The Royal Wedding and The Fake Antivirus

The Royal Wedding of Prince William and Catherine Middleton that will be held tomorrow, on April 29, will attract the attention of many people around the world, and has become a trending topic on various websites, especially the social networking sites.

No doubt, it also became an easy target for the malware authors to spread their malware using SEO poisoning techniques. This Black Hat SEO technique has been used by malware writers from time to time, using hot topics to improve their site ranking on the search engine results.

As you can see on Google Trends and Google Insights, the search volume increases massively, and it also happens on Facebook and Twitter.

When you do a search related to this, some of the results point to malicious websites.
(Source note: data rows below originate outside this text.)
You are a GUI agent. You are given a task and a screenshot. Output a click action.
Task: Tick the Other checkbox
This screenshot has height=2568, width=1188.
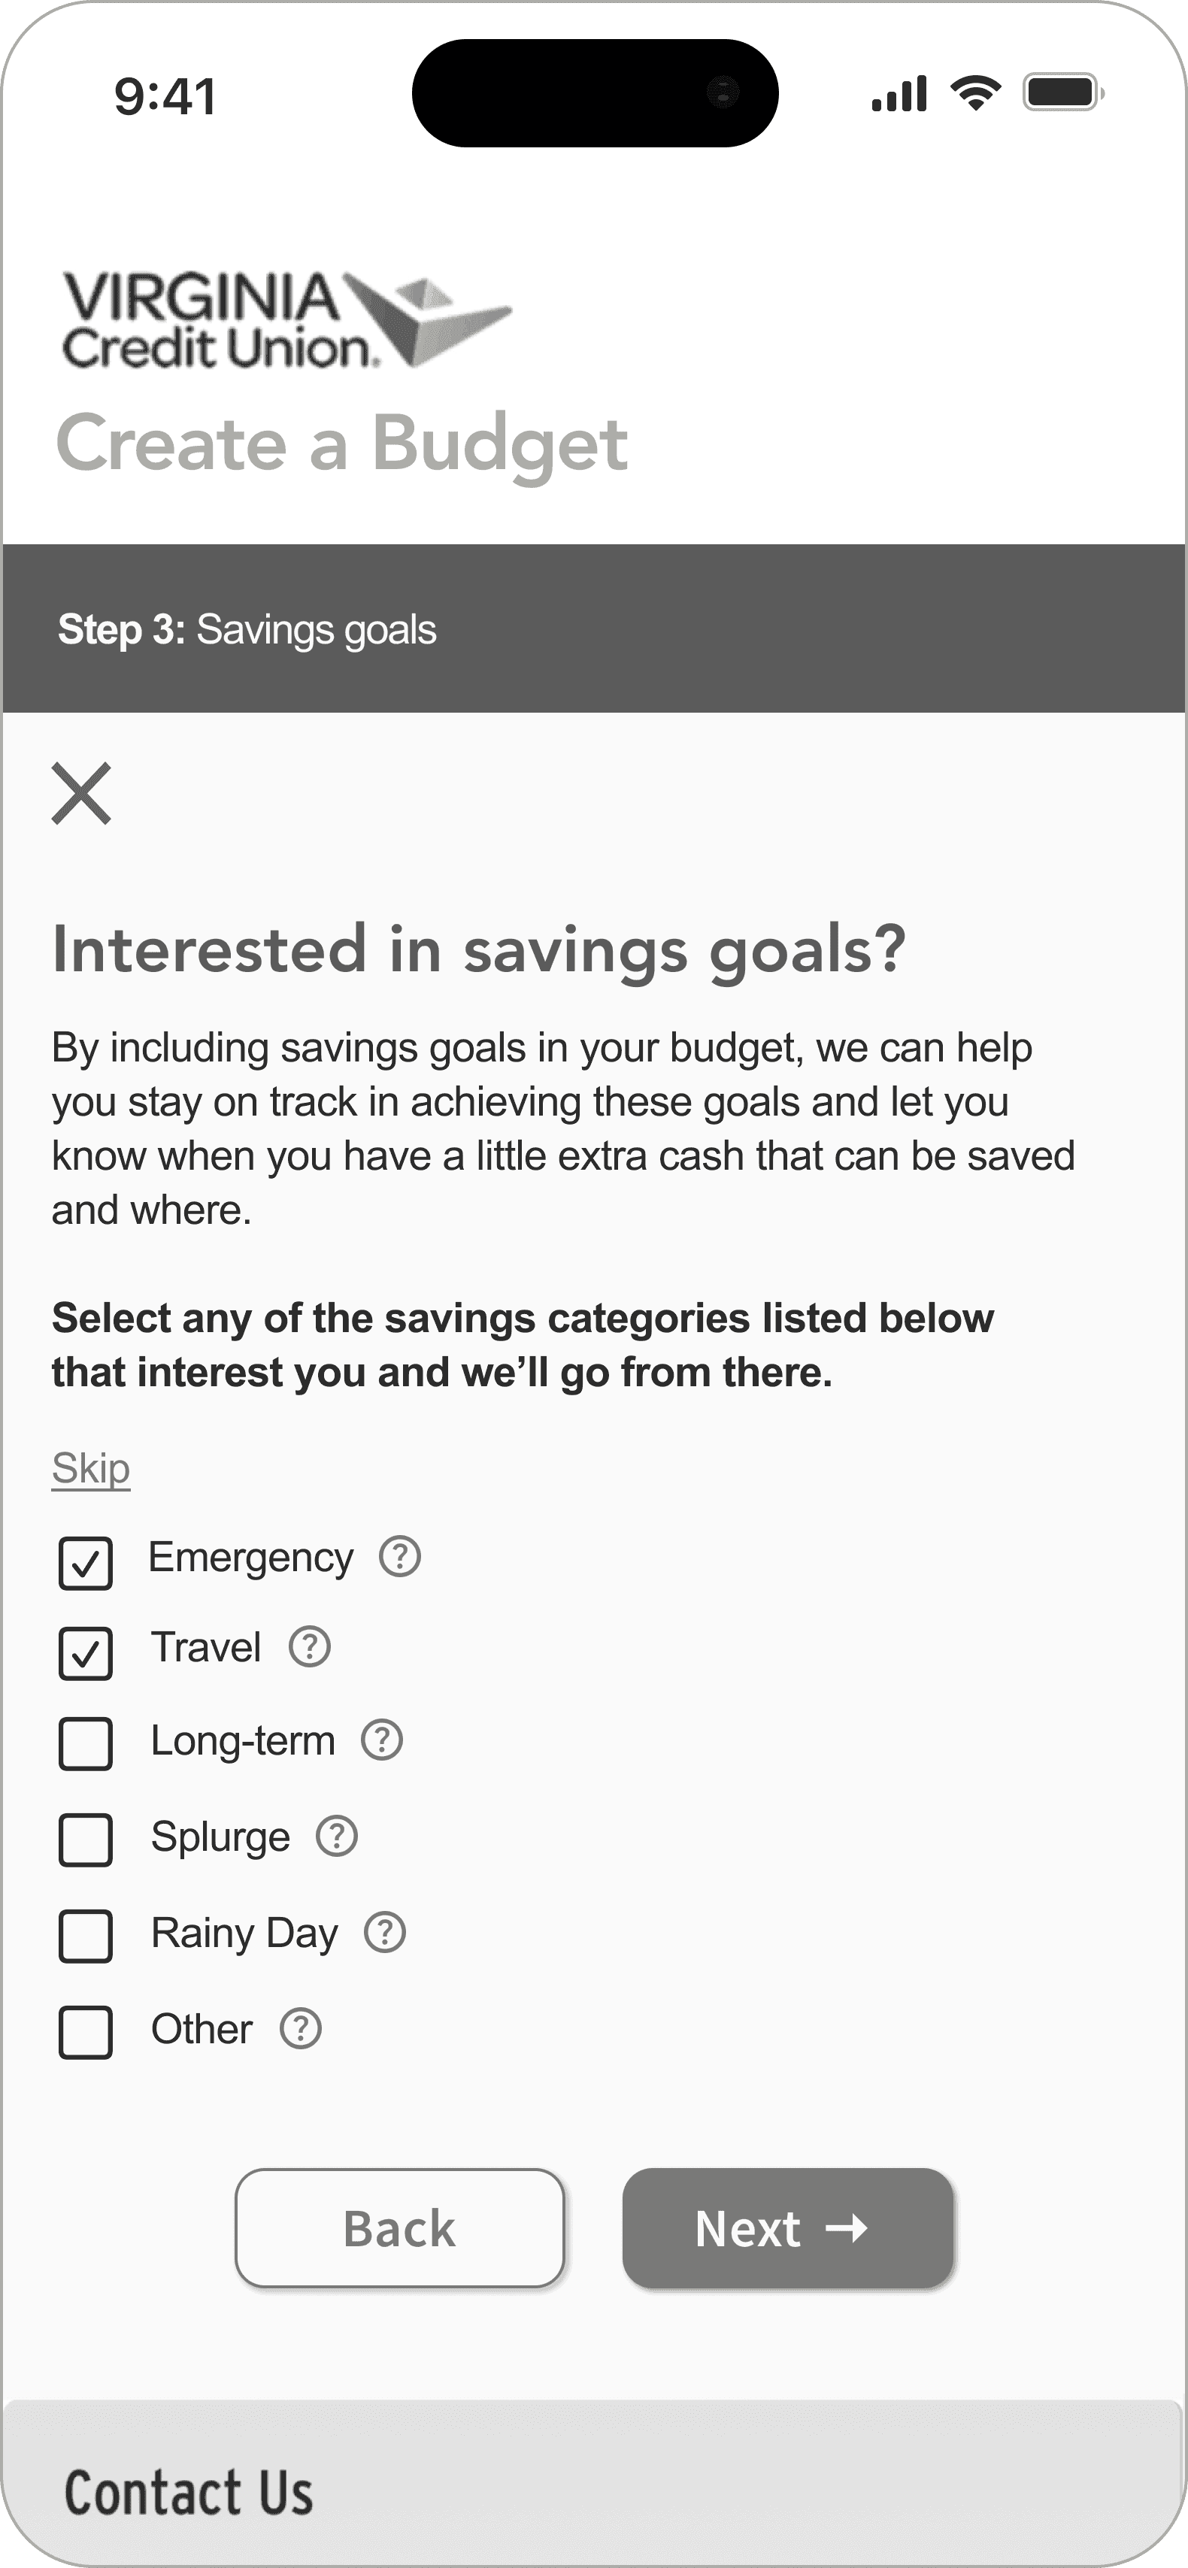pos(86,2032)
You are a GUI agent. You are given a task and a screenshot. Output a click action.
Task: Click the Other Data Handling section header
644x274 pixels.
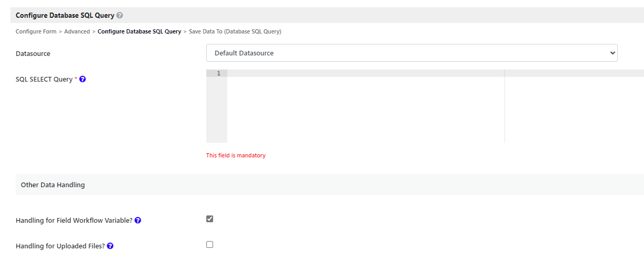click(53, 185)
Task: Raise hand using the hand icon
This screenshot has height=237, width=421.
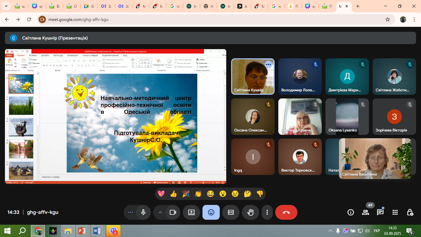Action: coord(251,212)
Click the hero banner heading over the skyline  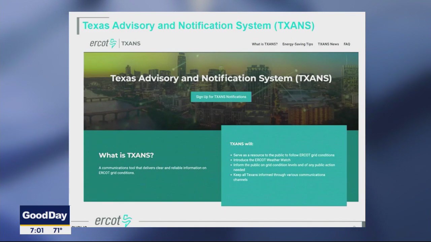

When a victim clicks such a link, he is redirected to a malicious site that forces a download of a fake antivirus:

  • http://rnzrrljt.co.cc/[censored]
  • http://xnslrqlr.co.cc/[censored]

These point to the IP: 78.26.179.10.

The malicious site shows fake scanning dialogs and also displays fake alert messages.

Once the downloaded file is executed, the rogue application starts its actions.

The used name of this rogue application can be different. In our tests, the name of this fake antivirus is “Win 7 Anti-Spyware” on Windows 7, but on XP it shows up as “XP Home Security 2011”.

Emsisoft Anti-Malware detects this malware as Trojan.Win32.FakeAV. Currently, based on Virus Total, the detection rates are still low, only 10 of 41 detect it.